Synchronously waiting for the full response to arrive can be costly. If your application
domain allows you to, you would ideally want to stream the tokens to the user as soon
as they arrive, and spend the time in between doing useful work, rather than just waiting.

## Streaming tokens

Allowing streaming is super simple.

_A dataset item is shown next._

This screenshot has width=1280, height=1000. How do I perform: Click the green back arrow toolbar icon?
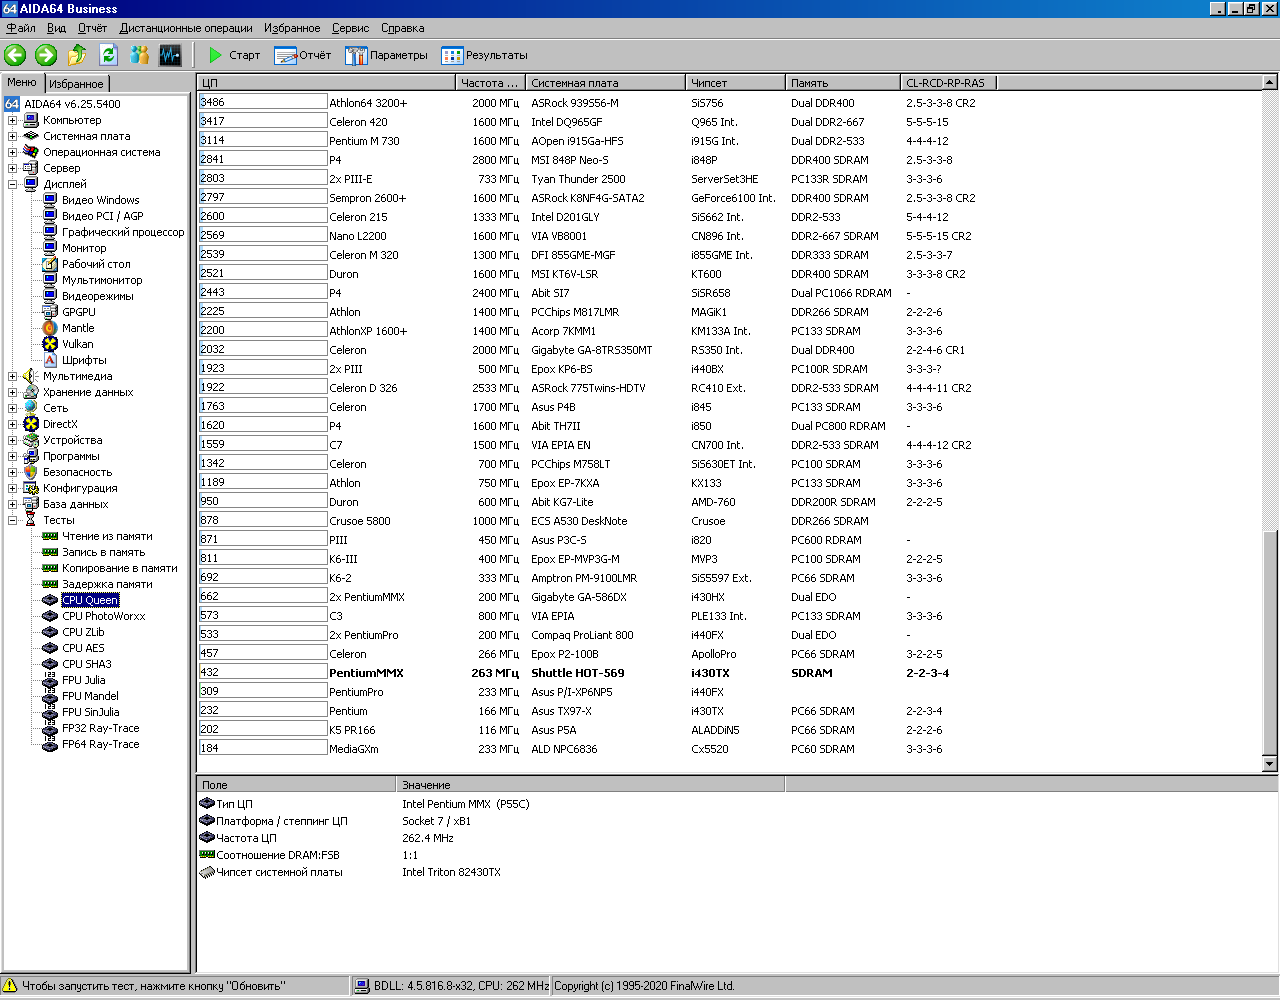(15, 55)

Instead of calling the `.completed()` method, just iterate
over the response object:
```python
chat = Chat('./model.gguf')
response = chat.ask('How are you?')
for token in response:
    print(token, end="", flush=True)
```

Still, bear in mind that for the individual tokens, you are waiting synchronously.

## Async API

If you don't want to wait synchronously, swap out the `Chat` object for a `ChatAsync`. All of the API stays the same, so either you can opt for a full, completed message:
```python
import asyncio
from nobodywho import ChatAsync

async def main():
    chat = ChatAsync('./model.gguf')
    response = await chat.ask('How are you?').completed()
    print(response)

asyncio.run(main())
```
Or again stream tokens:
```python
import asyncio
from nobodywho import ChatAsync

async def main():
    chat = ChatAsync('./model.gguf')
    response = chat.ask('How are you?')
    async for token in response:
        print(token, end="", flush=True)

asyncio.run(main())
```

Similarly, the other model types we support also implement async behaviour, so
you can go for `EncoderAsync` and `CrossEncoderAsync`, which are
both part of the [embeddings & rag functionality](./embeddings-and-rag.md).